Unausſprechlich war Adelinen's Glück. Unausſprechlich
war ihre Freude, daß ſie ihrem theuren Vater die Freiheit an⸗
kündigen durfte. Wie ſtaunte der Vater! Wie innig dankten
beide Gott! Wie innig ſegnete er ſein vortreffliches Kind!
Noch aber kannte er nicht Alles, was ſie gethan. Erſt als
er mit Adeline zu dem Kaufmanne kam und dieſer mit der in⸗
nigſten Bewunderung dem Vater ſagte, was ſie gethan, ſchloß
er ſie unter Thränen an ſein glückliches Vaterherz.

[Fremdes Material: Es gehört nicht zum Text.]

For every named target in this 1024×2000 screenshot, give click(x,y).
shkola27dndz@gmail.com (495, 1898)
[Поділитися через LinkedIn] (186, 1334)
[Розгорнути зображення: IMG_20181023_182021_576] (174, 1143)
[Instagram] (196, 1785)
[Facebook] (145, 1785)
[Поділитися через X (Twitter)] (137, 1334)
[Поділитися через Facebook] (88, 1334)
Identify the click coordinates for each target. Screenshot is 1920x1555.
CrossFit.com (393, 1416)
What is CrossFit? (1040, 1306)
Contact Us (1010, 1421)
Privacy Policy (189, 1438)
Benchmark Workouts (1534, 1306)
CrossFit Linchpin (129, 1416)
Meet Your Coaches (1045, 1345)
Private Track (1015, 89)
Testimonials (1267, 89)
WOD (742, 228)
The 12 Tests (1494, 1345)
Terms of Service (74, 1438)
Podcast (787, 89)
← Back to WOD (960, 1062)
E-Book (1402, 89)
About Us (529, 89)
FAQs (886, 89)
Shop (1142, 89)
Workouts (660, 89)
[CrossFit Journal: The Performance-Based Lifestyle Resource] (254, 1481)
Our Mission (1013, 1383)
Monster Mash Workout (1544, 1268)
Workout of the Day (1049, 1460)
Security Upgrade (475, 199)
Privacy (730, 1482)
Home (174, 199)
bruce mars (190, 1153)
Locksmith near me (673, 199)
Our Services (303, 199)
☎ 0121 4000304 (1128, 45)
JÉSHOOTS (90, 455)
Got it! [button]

„Ehe wir weiter von dem reden, was ſich auf unſer Ge⸗
ſchäft bezieht,“ ſagte der Kaufmann, „muß ich Sie, Herr
Mortier, bitten, daß Sie mir geſtatten, Ihre Tochter bei'm
Worte zu nehmen. Sie hat ſich mir als Unterpfand für Sie
eingeſetzt, und ſie ſoll es mir bleiben; aber nicht als Dienſt⸗
mädchen, ſondern als liebes Kind ſoll ſie bei uns leben, daß
wir ihr ſchönes Herz noch genauer kennen lernen können.“
Der glückliche Vater gab es gerne zu und eilte nach Rheims,
um ſeine Gattin ihrem Leid zu entheben.